The article focuses primarily on the capsize of an Oracle AC72 last October, which at the time was dismissed by some as “a freak chain of events” while others worried that such a catastrophic capsize might happened again . Fisher quotes Paul Cayard, CEO and tactician of Artemis Racing who said “It will be a miracle if we get through the summer without it happening to somebody… We’re going to start pushing harder, we are going to race, and those kinds of boats — catamarans — tip over.” Cayard’s prediction proved sadly accurate when the Artemis Racing AC72 capsized yesterday and killed Olympic gold medalist, Andrew Simpson.
The cause of the Artemis capsize does appear to be different from the previous capsize of the Oracle boat, however, which took place under much windier and choppier sea conditions. The Artemis AC72 appears to have simply broken apart due to some sort of structural weakness. As reported last night by Adam Fisher in Wired, What Went Wrong in the Deadly America’s Cup Crash, in an update to his previous article:
Preliminary reports indicate Artemis’s boat didn’t capsize because the sailors were pushing too hard or made a mistake, as was the case with Team Oracle. The problem was with the boat itself, either faulty engineering or faulty construction. The boat simply broke apart under sail, folded, then flipped. The Artemis boat has had a history of cracking and problems with the carbon fiber used in the twin “beams” — the two girders that lash the two narrow hulls together. The boat had been in and out of the shed numerous times in an attempt to correct those problems. Today, however, the forward beam — the girder in front of the sail — gave way during a practice run. The two hulls, no longer connected, began sailing in slightly different directions. This caused one hull to snap just forward of the aft beam, and the mast, held up by high-tension rigging connected to the front of the hulls, simply fell over. The boat began to cartwheel, ultimately trapping Simpson underneath and drowning him.
The Oracle crash last October happened in much worse conditions, and in much rougher seas. The team was risking a turn in a twenty-five knot wind, with an ebb tide that was running at six knots. The new America’s Cup boats are powered with a solid wing instead of a soft sail, which makes them very efficient, but it also means that they cannot be de-powered. The turning maneuver in high winds is greatly feared by sailors, who call it the “death zone.” Oracle’s boat was blown over mid turn, landing on its side. In that case, the rigging securing the wing held, and the boat didn’t fully flip, allowing all of the sailors to exit safely. The boat subsequently broke up when it was swept out the Golden Gate by the tide.

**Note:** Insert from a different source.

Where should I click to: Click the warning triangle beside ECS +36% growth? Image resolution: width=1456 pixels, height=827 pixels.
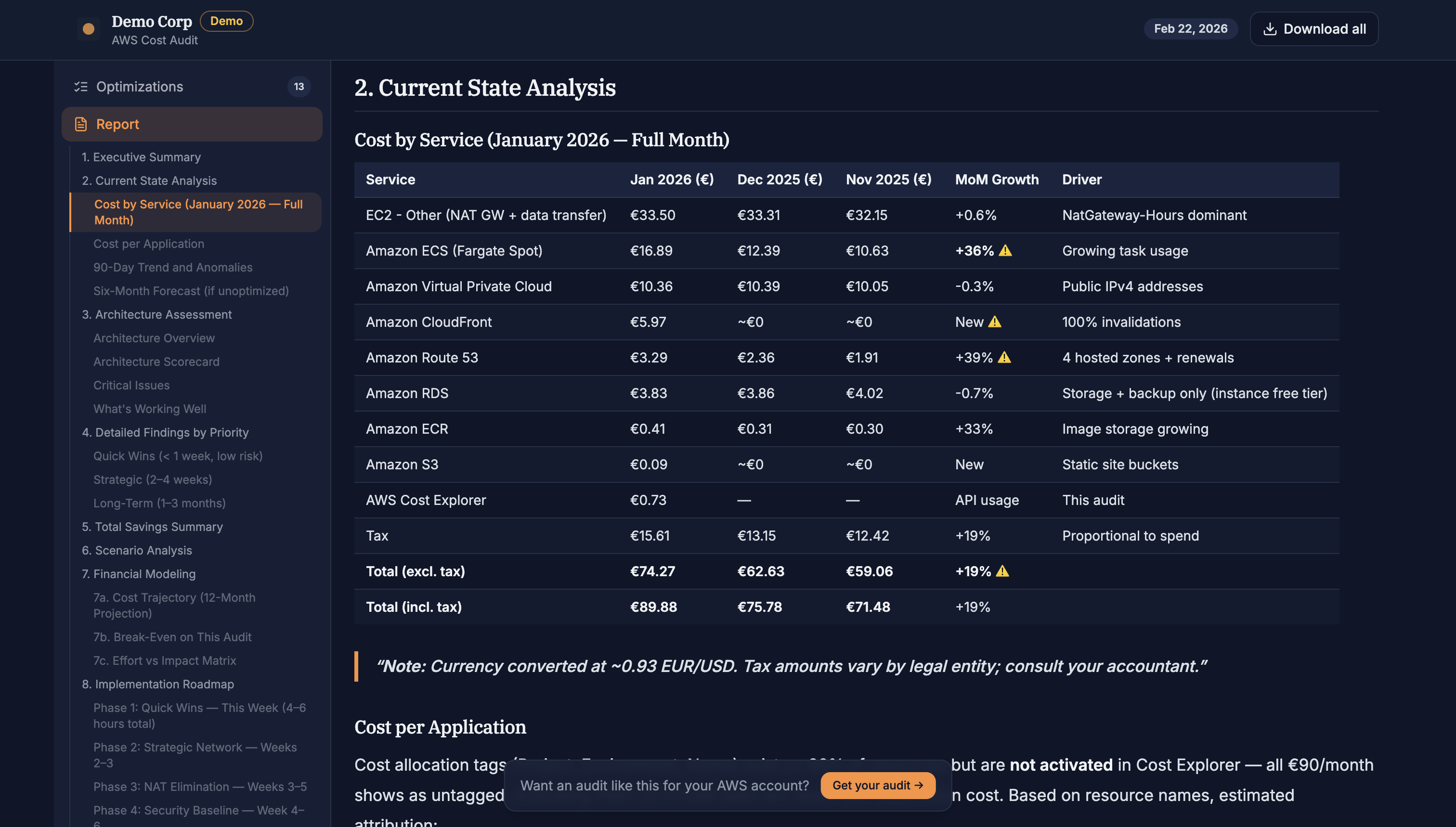click(1005, 250)
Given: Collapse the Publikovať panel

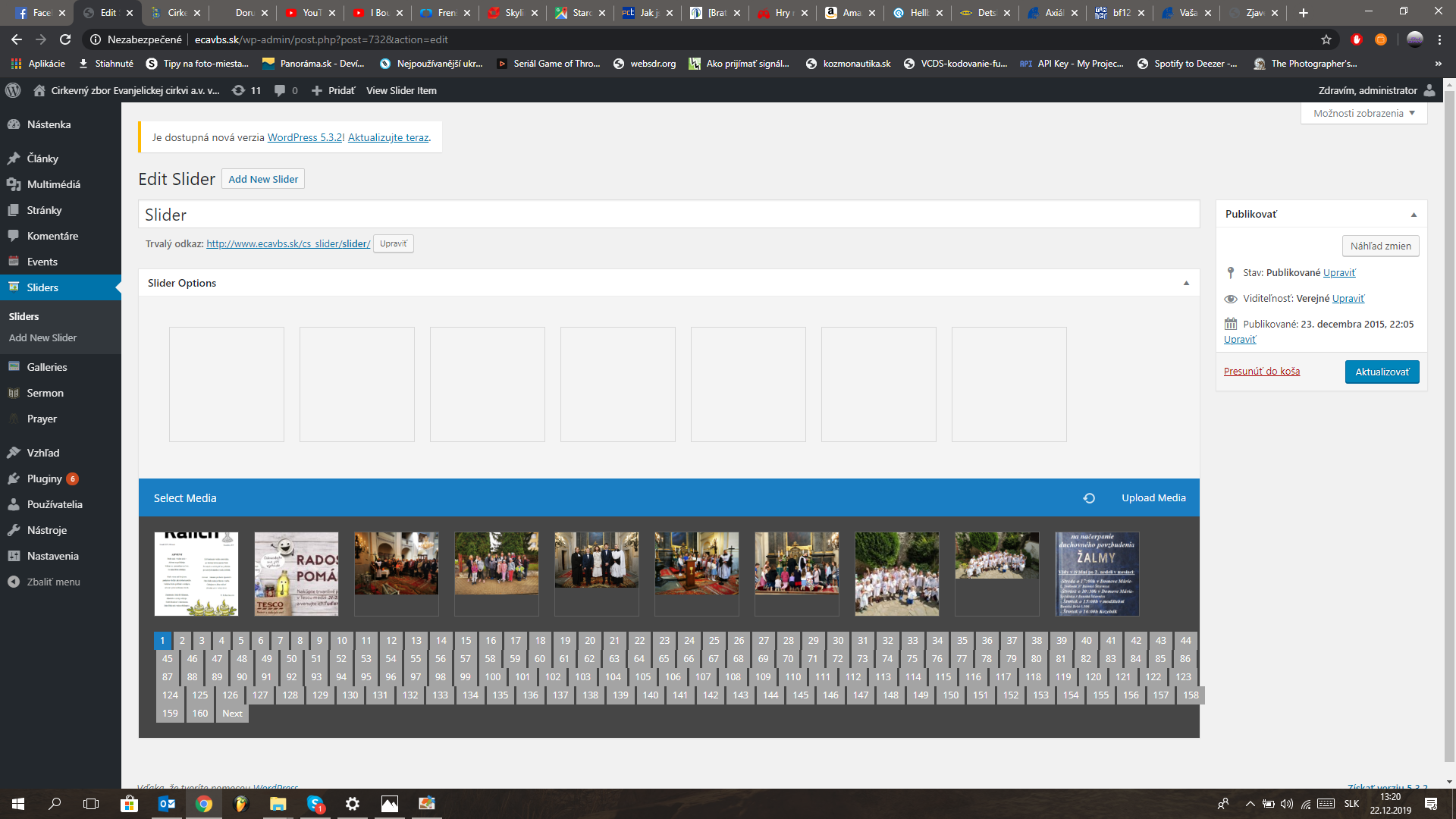Looking at the screenshot, I should tap(1414, 215).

With the advent of high-speed catamarans, the once gentlemanly sport of yacht racing has taken on aspects of a demolition derby. The breaking up of the Artemis AC72 resulting in the death of Andrew Simpson makes the previous capsize of the Oracle AC72 seem tame by comparison. Will the remaining AC72s hold together through the next round of races beginning in July? Only time will tell.